> Goal of the exercise
Print all records exactly, leaving nothing out.

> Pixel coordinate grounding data
----
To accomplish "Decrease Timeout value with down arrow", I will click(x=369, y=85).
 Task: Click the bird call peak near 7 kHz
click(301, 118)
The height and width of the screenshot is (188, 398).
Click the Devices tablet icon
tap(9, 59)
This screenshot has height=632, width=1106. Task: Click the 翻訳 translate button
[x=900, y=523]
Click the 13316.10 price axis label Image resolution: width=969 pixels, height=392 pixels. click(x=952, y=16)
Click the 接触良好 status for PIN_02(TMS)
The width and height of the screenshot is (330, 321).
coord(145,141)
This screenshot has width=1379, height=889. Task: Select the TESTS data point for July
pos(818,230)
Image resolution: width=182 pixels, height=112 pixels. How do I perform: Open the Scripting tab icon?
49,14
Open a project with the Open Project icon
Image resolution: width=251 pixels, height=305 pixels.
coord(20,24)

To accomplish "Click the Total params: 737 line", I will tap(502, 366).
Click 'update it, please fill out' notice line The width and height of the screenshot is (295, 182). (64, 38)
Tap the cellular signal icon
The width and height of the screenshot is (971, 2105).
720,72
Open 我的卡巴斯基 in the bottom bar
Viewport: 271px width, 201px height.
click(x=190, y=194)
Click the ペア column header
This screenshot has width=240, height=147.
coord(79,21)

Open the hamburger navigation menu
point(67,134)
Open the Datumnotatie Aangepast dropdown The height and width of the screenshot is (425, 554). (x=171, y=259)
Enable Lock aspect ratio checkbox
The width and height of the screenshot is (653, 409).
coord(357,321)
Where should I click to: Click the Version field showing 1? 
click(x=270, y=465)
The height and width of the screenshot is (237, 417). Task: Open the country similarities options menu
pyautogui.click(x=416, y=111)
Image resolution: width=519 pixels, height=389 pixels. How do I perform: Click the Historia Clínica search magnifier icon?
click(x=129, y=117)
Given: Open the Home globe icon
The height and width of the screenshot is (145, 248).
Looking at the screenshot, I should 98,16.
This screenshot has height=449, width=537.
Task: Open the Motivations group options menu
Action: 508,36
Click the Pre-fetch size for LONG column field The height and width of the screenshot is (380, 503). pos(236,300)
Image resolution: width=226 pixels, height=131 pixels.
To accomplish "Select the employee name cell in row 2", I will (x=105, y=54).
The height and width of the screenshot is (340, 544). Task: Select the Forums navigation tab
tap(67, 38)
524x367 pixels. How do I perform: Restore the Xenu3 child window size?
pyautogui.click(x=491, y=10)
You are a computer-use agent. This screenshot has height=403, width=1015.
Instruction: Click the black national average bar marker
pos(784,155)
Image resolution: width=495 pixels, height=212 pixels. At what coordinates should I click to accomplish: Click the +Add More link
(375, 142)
----
> Reply
To accomplish "Decrease Timeout value with down arrow", I will click(x=369, y=85).
 Task: Click the bird call peak near 7 kHz
click(301, 118)
The height and width of the screenshot is (188, 398).
Click the Devices tablet icon
tap(9, 59)
This screenshot has height=632, width=1106. Task: Click the 翻訳 translate button
[x=900, y=523]
Click the 13316.10 price axis label Image resolution: width=969 pixels, height=392 pixels. click(x=952, y=16)
Click the 接触良好 status for PIN_02(TMS)
The width and height of the screenshot is (330, 321).
coord(145,141)
This screenshot has width=1379, height=889. Task: Select the TESTS data point for July
pos(818,230)
Image resolution: width=182 pixels, height=112 pixels. How do I perform: Open the Scripting tab icon?
49,14
Open a project with the Open Project icon
Image resolution: width=251 pixels, height=305 pixels.
coord(20,24)

To accomplish "Click the Total params: 737 line", I will tap(502, 366).
Click 'update it, please fill out' notice line The width and height of the screenshot is (295, 182). (64, 38)
Tap the cellular signal icon
The width and height of the screenshot is (971, 2105).
720,72
Open 我的卡巴斯基 in the bottom bar
Viewport: 271px width, 201px height.
click(x=190, y=194)
Click the ペア column header
This screenshot has width=240, height=147.
coord(79,21)

Open the hamburger navigation menu
point(67,134)
Open the Datumnotatie Aangepast dropdown The height and width of the screenshot is (425, 554). (x=171, y=259)
Enable Lock aspect ratio checkbox
The width and height of the screenshot is (653, 409).
coord(357,321)
Where should I click to: Click the Version field showing 1? 
click(x=270, y=465)
The height and width of the screenshot is (237, 417). Task: Open the country similarities options menu
pyautogui.click(x=416, y=111)
Image resolution: width=519 pixels, height=389 pixels. How do I perform: Click the Historia Clínica search magnifier icon?
click(x=129, y=117)
Given: Open the Home globe icon
The height and width of the screenshot is (145, 248).
Looking at the screenshot, I should 98,16.
This screenshot has height=449, width=537.
Task: Open the Motivations group options menu
Action: 508,36
Click the Pre-fetch size for LONG column field The height and width of the screenshot is (380, 503). pos(236,300)
Image resolution: width=226 pixels, height=131 pixels.
To accomplish "Select the employee name cell in row 2", I will (x=105, y=54).
The height and width of the screenshot is (340, 544). Task: Select the Forums navigation tab
tap(67, 38)
524x367 pixels. How do I perform: Restore the Xenu3 child window size?
pyautogui.click(x=491, y=10)
You are a computer-use agent. This screenshot has height=403, width=1015.
Instruction: Click the black national average bar marker
pos(784,155)
Image resolution: width=495 pixels, height=212 pixels. At what coordinates should I click to accomplish: Click the +Add More link
(375, 142)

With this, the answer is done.